Las leyes educativas son literatura, no siempre de la bien escrita, y la realidad es otra cosa, como siempre. Lo extraño es que esta situación la conocemos todos, porque hemos pasado de una manera u otra por las aulas (como alumnos, padres o profesores), y sabemos lo que suele pasar en ellas, pero nos vemos obligados a vivir en el mundo de ficción que se crea en cada nueva ley. Por eso el número de los descreídos es cada vez mayor, no tanto por la letra impresa, sino por el maná de la inversión que no acaba de llegar nunca. Ya no es cuestión de que nos creamos lo de atender a la diversidad o lo de no dejar atrás a nadie o el más difícil todavía de la educación individualizada. Claro que como padres o como alumnos o como profesores creemos firmemente que la escuela pública debe atender tanto al más capacitado como al menos, pero lo que nadie nos explica es cómo dirigir un circo de tres pistas con el mismo presupuesto y personal que antes. A nadie se le escapa que sin bajar la ratio de alumnos por aula, cumplir la ley es imposible. Si el profesor se da la vuelta para explicar al rezagado, deja de atender a los otros veintinueve, y así en cada hora, día tras día, mientras la palabra inclusión recorre el Boletín Oficial del Estado sin bajar a la rutina de un centro educativo. Vivimos en un desierto en el que solo se nos aparece el dios tecnológico al que hemos entregado nuestros centros, para advertirnos a los ateos de la llegada de un infierno solo para quienes no mandan los libros digitales o no dejan usar los móviles en clase. Arrepentíos, nos grita cada vez que encendemos la pantalla y descubre que no hemos creado aún la clase digital en la que los alumnos recibirán troceados, masticados y hasta digeridos los materiales que los herejes preferimos explicar en clase.
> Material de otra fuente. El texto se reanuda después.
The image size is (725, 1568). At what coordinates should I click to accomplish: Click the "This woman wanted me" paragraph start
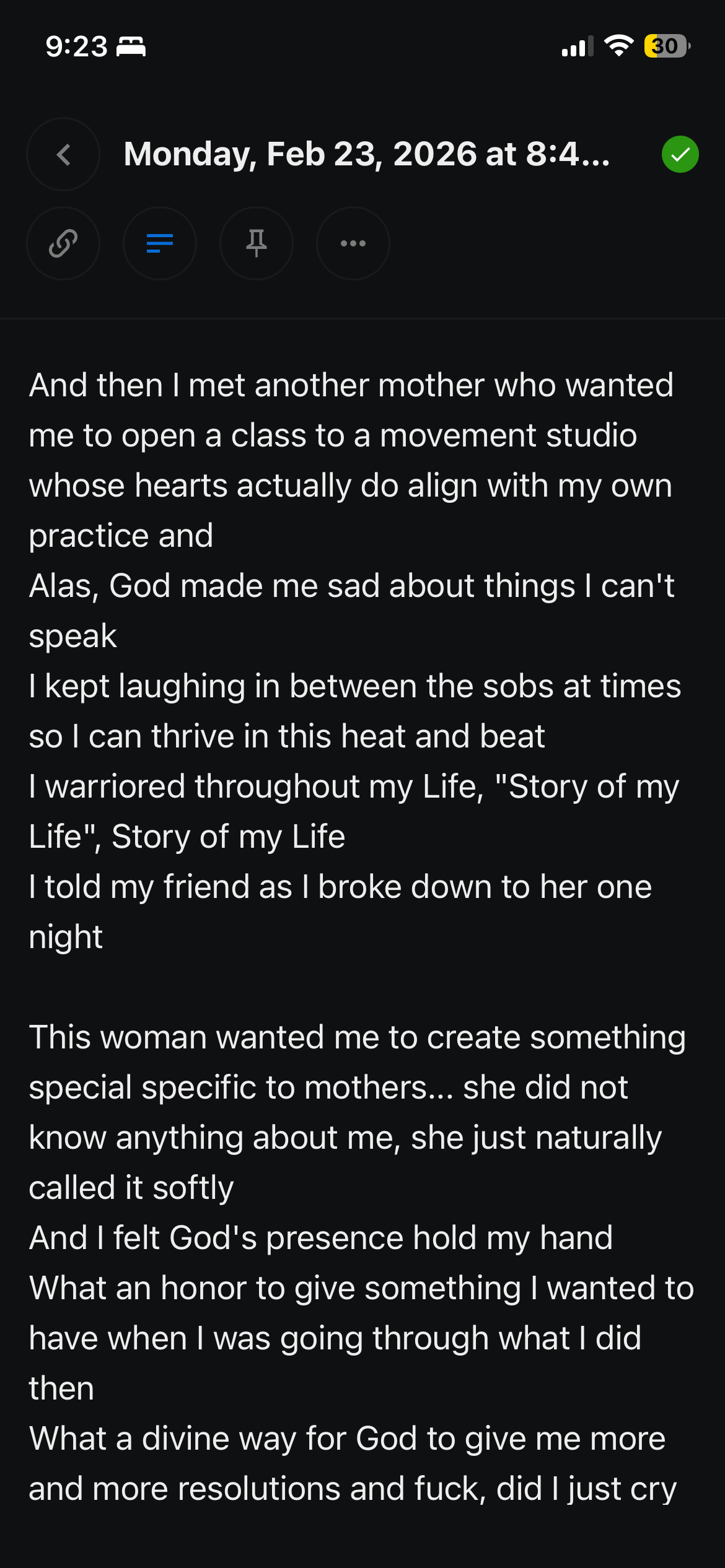(x=357, y=1037)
Entre la ley sin financiación para aplicarla, y el dios iracundo, la vida en las aulas se va pareciendo cada vez más a la expulsión de un paraíso que no existió nunca. No nos engañemos, cualquier tiempo pasado no fue mejor, pero sería de necios ignorar en qué punto de la travesía del desierto estamos. Da igual lo que se proponga. Sin los medios necesarios, toda reforma quedará en papel mojado hasta la próxima, que se acumulará para acabar adquiriendo el tono del moho y la humedad de los sótanos cerrados. En el camino, que un estudiante pueda obtener el título de secundaria sin haber aprobado nunca la lengua, las matemáticas, el inglés... es casi anecdótico. O que el título sea el mismo para todos, se esfuercen o no. O que la gamificación se use como la nueva biblia. Enseñar jugando. Jugando a enseñar. Lo malo es que las reglas del juego son ilegibles, no hay material ni equipo, pero a pesar de la supuesta modernidad sigue en pie más que nunca la diferencia entre vencedores y vencidos.